● SET TASK: Reproduce the stretch of entries from the line containing "At what coordinates" through the line containing "point(71,176)" word for word, omitting the pictures.

● DATA SECTION:
•••

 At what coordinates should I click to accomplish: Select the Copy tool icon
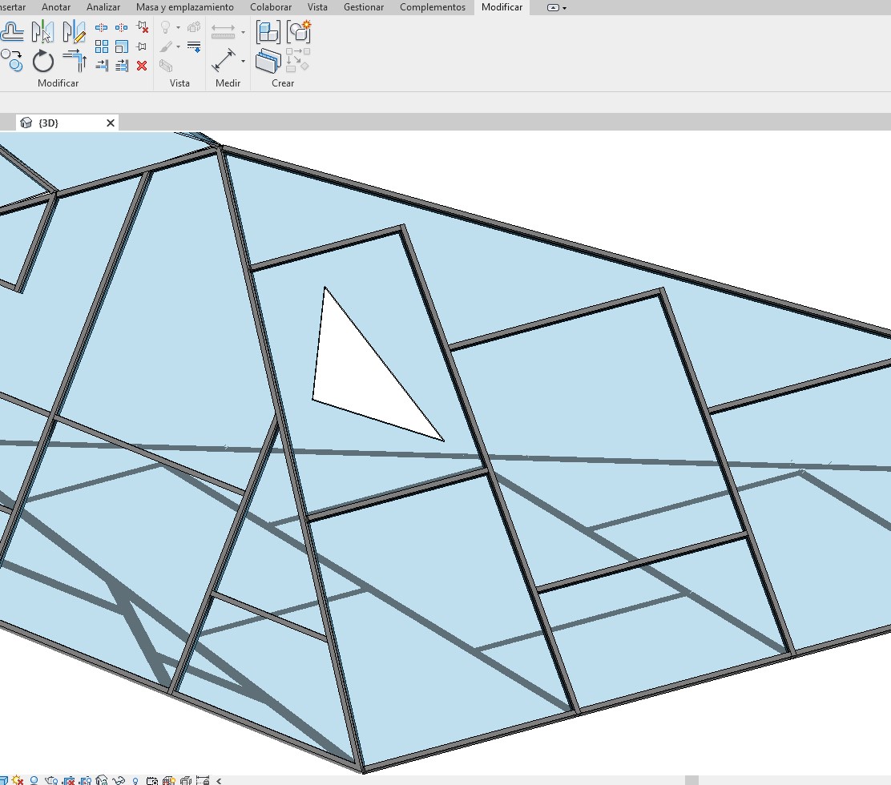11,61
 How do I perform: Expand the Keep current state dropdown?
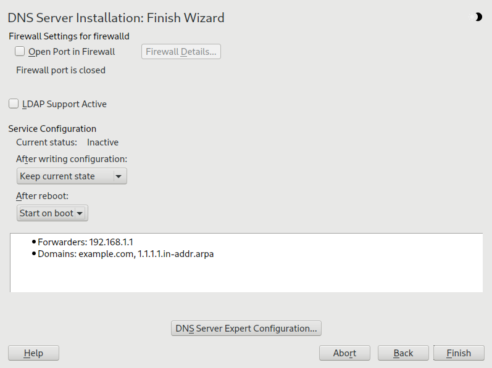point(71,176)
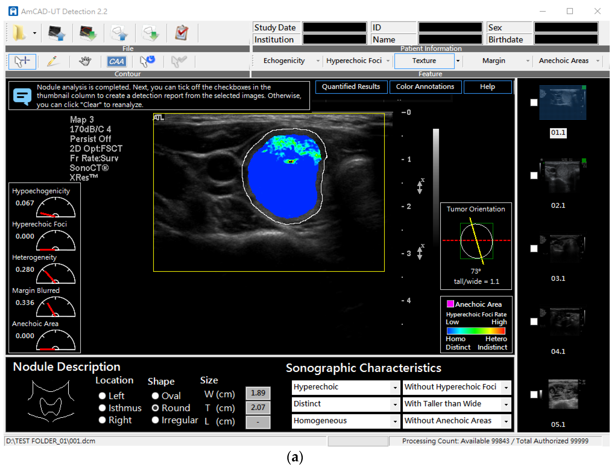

•••

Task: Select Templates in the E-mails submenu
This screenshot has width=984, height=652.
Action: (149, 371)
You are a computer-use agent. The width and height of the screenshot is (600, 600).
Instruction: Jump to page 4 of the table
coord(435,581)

•••

● TASK RESPONSE:
 At what coordinates should I click to accomplish: Select the Copy tool icon
11,61
 How do I perform: Expand the Keep current state dropdown?
point(71,176)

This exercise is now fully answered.